**Exercise description**.
Give back all of the data exactly as written.

**Data**.
§
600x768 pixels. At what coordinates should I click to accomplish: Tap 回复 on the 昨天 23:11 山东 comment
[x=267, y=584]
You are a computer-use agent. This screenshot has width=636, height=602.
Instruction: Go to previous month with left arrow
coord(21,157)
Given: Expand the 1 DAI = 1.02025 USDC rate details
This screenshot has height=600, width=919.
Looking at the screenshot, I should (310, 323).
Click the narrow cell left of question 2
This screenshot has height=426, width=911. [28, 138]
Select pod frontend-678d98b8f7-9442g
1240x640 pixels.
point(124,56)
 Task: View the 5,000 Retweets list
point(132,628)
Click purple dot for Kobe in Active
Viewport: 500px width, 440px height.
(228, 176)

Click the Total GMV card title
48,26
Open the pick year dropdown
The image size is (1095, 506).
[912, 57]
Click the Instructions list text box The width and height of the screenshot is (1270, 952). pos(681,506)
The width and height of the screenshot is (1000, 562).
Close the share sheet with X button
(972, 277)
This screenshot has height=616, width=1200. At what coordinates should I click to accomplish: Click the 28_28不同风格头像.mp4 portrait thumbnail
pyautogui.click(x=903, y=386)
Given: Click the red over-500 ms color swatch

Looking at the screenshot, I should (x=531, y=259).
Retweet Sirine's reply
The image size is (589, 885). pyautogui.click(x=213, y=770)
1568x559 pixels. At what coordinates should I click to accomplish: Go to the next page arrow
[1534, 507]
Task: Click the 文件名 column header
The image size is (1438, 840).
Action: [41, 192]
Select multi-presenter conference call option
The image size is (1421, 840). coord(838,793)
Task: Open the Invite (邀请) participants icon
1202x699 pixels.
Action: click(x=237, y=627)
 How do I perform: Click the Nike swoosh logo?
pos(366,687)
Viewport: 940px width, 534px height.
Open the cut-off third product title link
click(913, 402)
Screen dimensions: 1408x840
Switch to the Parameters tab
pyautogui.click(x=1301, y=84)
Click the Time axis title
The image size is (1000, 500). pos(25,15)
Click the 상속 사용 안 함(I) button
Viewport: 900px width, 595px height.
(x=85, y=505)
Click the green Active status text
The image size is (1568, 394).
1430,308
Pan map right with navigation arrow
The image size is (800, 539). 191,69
§
**Response to this task**.
600x768 pixels. At what coordinates should I click to accomplish: Tap 回复 on the 昨天 23:11 山东 comment
[x=267, y=584]
You are a computer-use agent. This screenshot has width=636, height=602.
Instruction: Go to previous month with left arrow
coord(21,157)
Given: Expand the 1 DAI = 1.02025 USDC rate details
This screenshot has height=600, width=919.
Looking at the screenshot, I should (310, 323).
Click the narrow cell left of question 2
This screenshot has height=426, width=911. [28, 138]
Select pod frontend-678d98b8f7-9442g
1240x640 pixels.
point(124,56)
 Task: View the 5,000 Retweets list
point(132,628)
Click purple dot for Kobe in Active
Viewport: 500px width, 440px height.
(228, 176)

Click the Total GMV card title
48,26
Open the pick year dropdown
The image size is (1095, 506).
[912, 57]
Click the Instructions list text box The width and height of the screenshot is (1270, 952). pos(681,506)
The width and height of the screenshot is (1000, 562).
Close the share sheet with X button
(972, 277)
This screenshot has height=616, width=1200. At what coordinates should I click to accomplish: Click the 28_28不同风格头像.mp4 portrait thumbnail
pyautogui.click(x=903, y=386)
Given: Click the red over-500 ms color swatch

Looking at the screenshot, I should (x=531, y=259).
Retweet Sirine's reply
The image size is (589, 885). pyautogui.click(x=213, y=770)
1568x559 pixels. At what coordinates should I click to accomplish: Go to the next page arrow
[1534, 507]
Task: Click the 文件名 column header
The image size is (1438, 840).
Action: [41, 192]
Select multi-presenter conference call option
The image size is (1421, 840). coord(838,793)
Task: Open the Invite (邀请) participants icon
1202x699 pixels.
Action: click(x=237, y=627)
 How do I perform: Click the Nike swoosh logo?
pos(366,687)
Viewport: 940px width, 534px height.
Open the cut-off third product title link
click(913, 402)
Screen dimensions: 1408x840
Switch to the Parameters tab
pyautogui.click(x=1301, y=84)
Click the Time axis title
The image size is (1000, 500). pos(25,15)
Click the 상속 사용 안 함(I) button
Viewport: 900px width, 595px height.
(x=85, y=505)
Click the green Active status text
The image size is (1568, 394).
1430,308
Pan map right with navigation arrow
The image size is (800, 539). 191,69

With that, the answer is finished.